◆ WORK ORDER
Write out exactly the lines below that run from the line containing "The width and height of the screenshot is (1000, 600)." through the last line of the records.

◆ INPUT RECORDS
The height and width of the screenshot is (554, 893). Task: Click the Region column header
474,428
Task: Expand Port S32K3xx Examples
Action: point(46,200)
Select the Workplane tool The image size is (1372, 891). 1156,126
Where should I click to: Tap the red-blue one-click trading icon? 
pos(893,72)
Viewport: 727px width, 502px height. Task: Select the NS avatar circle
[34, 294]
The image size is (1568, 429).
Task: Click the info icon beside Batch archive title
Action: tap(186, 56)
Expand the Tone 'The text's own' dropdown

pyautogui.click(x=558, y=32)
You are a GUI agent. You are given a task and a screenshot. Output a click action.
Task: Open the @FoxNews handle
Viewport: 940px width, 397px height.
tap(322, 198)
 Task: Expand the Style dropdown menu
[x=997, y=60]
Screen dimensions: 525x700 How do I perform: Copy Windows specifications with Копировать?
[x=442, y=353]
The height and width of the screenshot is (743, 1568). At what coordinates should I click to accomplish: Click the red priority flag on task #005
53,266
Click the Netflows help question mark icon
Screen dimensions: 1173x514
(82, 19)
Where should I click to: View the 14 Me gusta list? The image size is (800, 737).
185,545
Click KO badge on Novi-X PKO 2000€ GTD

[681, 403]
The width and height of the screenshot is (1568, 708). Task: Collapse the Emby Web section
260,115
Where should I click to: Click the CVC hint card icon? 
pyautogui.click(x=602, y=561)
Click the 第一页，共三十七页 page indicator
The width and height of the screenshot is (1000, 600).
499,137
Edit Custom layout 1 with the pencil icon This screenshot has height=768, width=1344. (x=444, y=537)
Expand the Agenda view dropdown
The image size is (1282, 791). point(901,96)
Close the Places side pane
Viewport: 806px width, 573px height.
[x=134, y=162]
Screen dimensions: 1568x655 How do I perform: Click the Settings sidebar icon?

◆ WRITTEN REPLY
The width and height of the screenshot is (1000, 600).
499,137
Edit Custom layout 1 with the pencil icon This screenshot has height=768, width=1344. (x=444, y=537)
Expand the Agenda view dropdown
The image size is (1282, 791). point(901,96)
Close the Places side pane
Viewport: 806px width, 573px height.
[x=134, y=162]
Screen dimensions: 1568x655 How do I perform: Click the Settings sidebar icon?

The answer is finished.